___ Records for the task ___
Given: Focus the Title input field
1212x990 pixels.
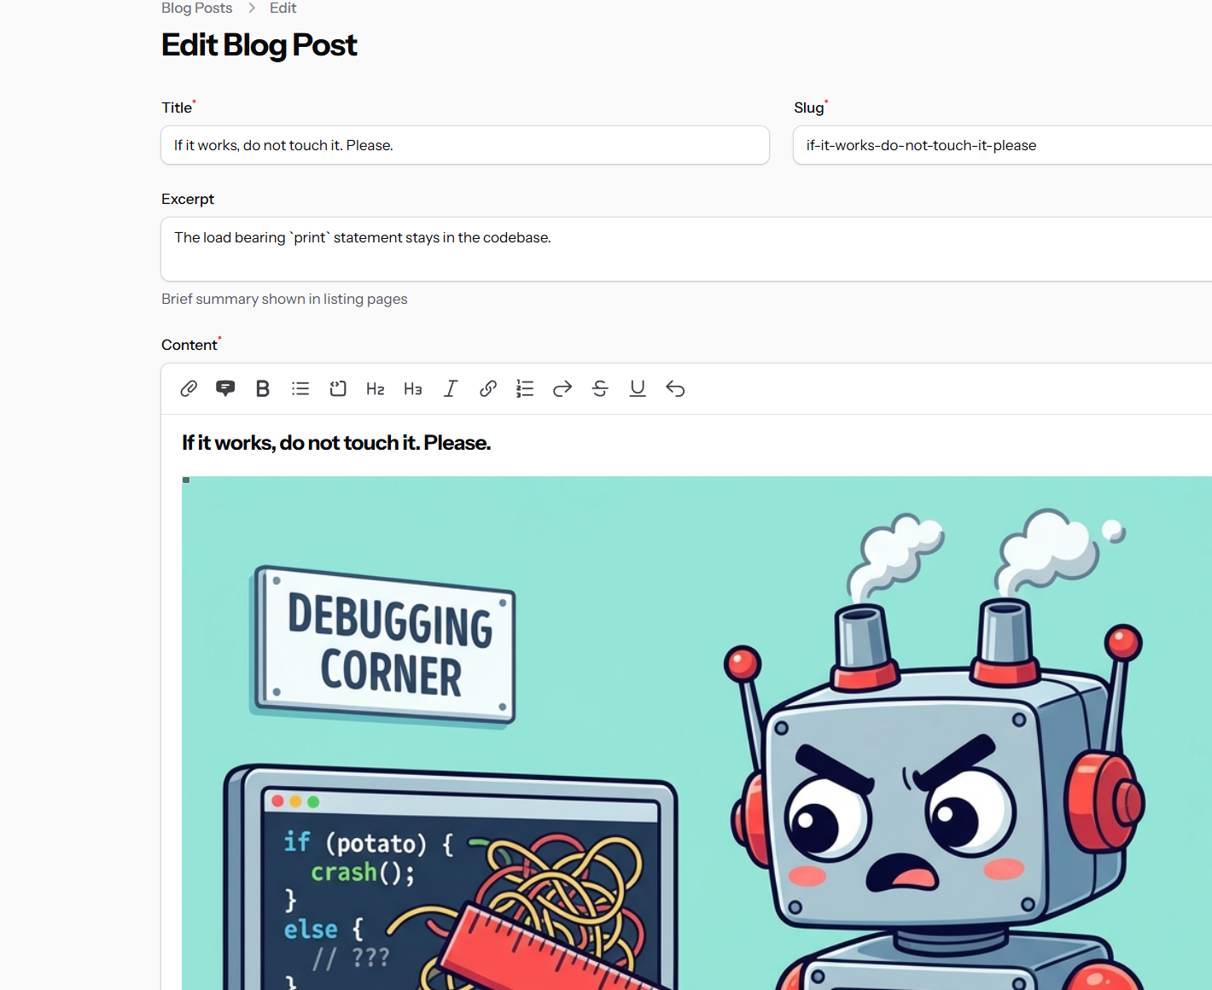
___
___ Records for the task ___
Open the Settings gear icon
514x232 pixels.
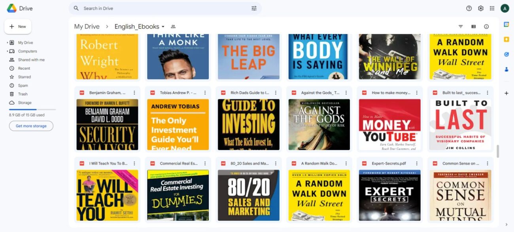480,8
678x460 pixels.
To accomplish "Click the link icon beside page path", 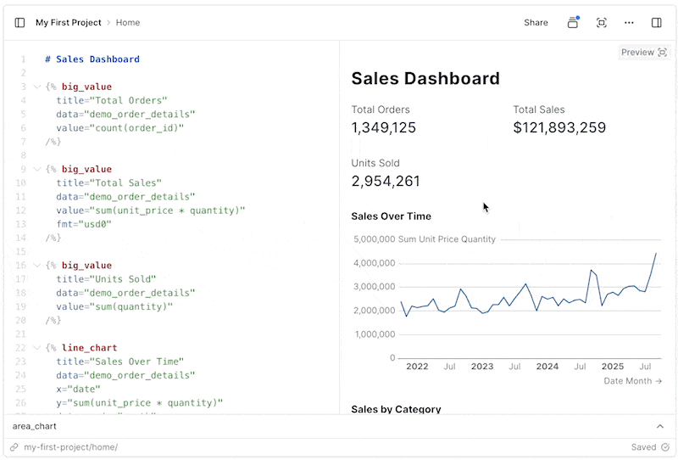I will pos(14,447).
___
___ Records for the task ___
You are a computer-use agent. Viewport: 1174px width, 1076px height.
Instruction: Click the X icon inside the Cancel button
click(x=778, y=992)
___
◆ Task description: Using the records above, write out exactly the lines between the one holding "Given: Focus the Title input field" and the one holding "1212x990 pixels.", inclusive; leave everything else out.

◆ Completed exercise:
Given: Focus the Title input field
1212x990 pixels.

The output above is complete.